Since the Christmas Eve upswing, Toncoin [TON] has traded sideways. Therefore, since hitting a high of $6, TON has retraced to $5.6.
TON’s lack of an upward momentum has left analysts talking. Inasmuch, CryptoQuant analyst Joao Wedson has cited the continued decline in interest for Swaps as one of the factors affecting the altcoin.
Decline in Interest for Swaps
In his analysis, Wedson observed that the number of swaps on the Toncoin network decentralized exchanges has experienced a sharp decline.
According to him, the average daily users on STON.fi has declined to 13,300 and on DeDust to 5250.
This is a massive drop from September levels, when the altcoin saw almost 200,000 daily users on two platforms.
The decline in users has been affected by three main factors. First, the reduction in open positions, with many traders liquidating or reducing their exposure to decentralized exchanges.
Secondly, the TON community has experienced uncertainty over the legal issues since the arrest of its founder months ago, thus impacting participation and trust in network-based platforms.

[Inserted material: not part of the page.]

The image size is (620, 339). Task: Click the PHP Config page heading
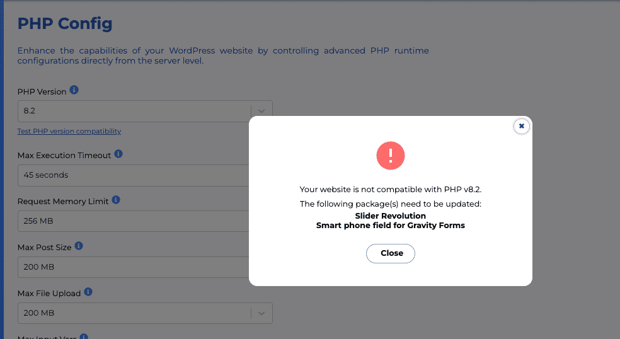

Finally, the overall crypto market has experienced unfavorable conditions since the last FED rate cuts, with lower trading volumes and reduced risk appetite.
With TON seeing a decline in swaps, investors are shifting in interest from decentralized trading towards staking.
While this decline may seem challenging, it can also provide a strategic opportunity. Historically, periods of low interest and market inactivity have served as attractive entry points for investors.
What it means for TON
Notably, a sharp decline in interest for swaps reflected declining buying pressure as investors expressed uncertainty about the market direction, thus reducing their risk exposure.
As such, Toncoin was seeing a sharp drop in demand amidst market uncertainty as investors take cautions positions.
We can this decline in demand through TON’s stock-to-flow ratio. According to Santiment, the altcoin’s SFR has experienced a drop over the past three days to zero.
When SFR drops like this, it signifies oversupply and reduced scarcity. With increased supply, the altcoin risks selling pressure causing downward pressure on prices.
This oversupply is further evidenced by a spike in TON’s supply on exchanges. As such, the exchange flow balance has surged to 3459. This shows that investors are sending more assets to exchanges.
Read Toncoin’s [TON] Price Prediction 2025–2026
Simply put, TON is currently reducing demand, and investors have turned overly cautious. This shows that investors lack confidence in the market, with most closing their positions while reducing their risks.
Therefore, if these conditions persist, TON could drop to $5.2. However, if investors view the decline as a buying opportunity, the altcoin could break out of the consolidation range to $6.1.